Directions = If a line in the entries below holds the string "Expand", copy it.
:::
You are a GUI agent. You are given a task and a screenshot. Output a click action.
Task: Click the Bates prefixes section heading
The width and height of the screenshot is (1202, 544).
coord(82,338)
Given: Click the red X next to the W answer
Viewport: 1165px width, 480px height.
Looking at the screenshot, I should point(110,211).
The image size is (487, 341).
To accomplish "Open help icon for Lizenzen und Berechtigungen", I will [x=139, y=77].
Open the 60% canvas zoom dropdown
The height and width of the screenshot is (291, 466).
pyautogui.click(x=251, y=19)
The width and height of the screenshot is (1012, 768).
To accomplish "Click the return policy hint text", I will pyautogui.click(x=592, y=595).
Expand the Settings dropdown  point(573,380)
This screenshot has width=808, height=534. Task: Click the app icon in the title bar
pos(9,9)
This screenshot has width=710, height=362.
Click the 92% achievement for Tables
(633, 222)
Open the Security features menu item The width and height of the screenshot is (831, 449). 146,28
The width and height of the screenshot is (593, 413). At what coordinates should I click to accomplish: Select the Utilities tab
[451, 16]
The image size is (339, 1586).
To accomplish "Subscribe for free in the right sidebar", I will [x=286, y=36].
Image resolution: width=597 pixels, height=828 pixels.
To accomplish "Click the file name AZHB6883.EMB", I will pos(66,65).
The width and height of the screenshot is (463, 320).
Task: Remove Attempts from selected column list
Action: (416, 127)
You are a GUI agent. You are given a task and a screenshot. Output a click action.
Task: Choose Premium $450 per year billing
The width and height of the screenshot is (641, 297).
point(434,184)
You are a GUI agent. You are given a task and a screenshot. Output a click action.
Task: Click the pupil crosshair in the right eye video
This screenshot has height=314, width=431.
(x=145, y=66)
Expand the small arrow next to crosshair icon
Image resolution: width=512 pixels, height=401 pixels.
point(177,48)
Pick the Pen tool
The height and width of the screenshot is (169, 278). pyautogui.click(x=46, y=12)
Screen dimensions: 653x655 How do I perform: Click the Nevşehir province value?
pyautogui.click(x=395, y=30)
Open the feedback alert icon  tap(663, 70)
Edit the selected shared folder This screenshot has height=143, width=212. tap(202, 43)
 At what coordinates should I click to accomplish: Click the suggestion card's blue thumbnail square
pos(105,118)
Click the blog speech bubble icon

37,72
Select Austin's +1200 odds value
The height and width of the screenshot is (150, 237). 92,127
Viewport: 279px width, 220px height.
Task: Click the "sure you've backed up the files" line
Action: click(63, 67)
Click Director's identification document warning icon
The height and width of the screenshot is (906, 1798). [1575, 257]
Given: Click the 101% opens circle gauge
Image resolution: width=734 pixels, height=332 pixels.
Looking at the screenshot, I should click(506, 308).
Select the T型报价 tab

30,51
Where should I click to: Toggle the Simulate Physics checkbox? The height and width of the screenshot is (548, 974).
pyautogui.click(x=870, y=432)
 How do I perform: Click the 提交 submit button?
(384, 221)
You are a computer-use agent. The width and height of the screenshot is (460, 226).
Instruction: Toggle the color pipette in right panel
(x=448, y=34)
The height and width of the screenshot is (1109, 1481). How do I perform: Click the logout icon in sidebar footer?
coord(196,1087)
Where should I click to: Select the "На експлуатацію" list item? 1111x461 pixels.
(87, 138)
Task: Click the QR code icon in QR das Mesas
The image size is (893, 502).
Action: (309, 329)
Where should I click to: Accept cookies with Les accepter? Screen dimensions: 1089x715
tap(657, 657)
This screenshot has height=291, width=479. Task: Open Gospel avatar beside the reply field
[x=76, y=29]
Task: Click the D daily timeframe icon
:::
Result of this exercise =
Expand the Settings dropdown  point(573,380)
Expand the small arrow next to crosshair icon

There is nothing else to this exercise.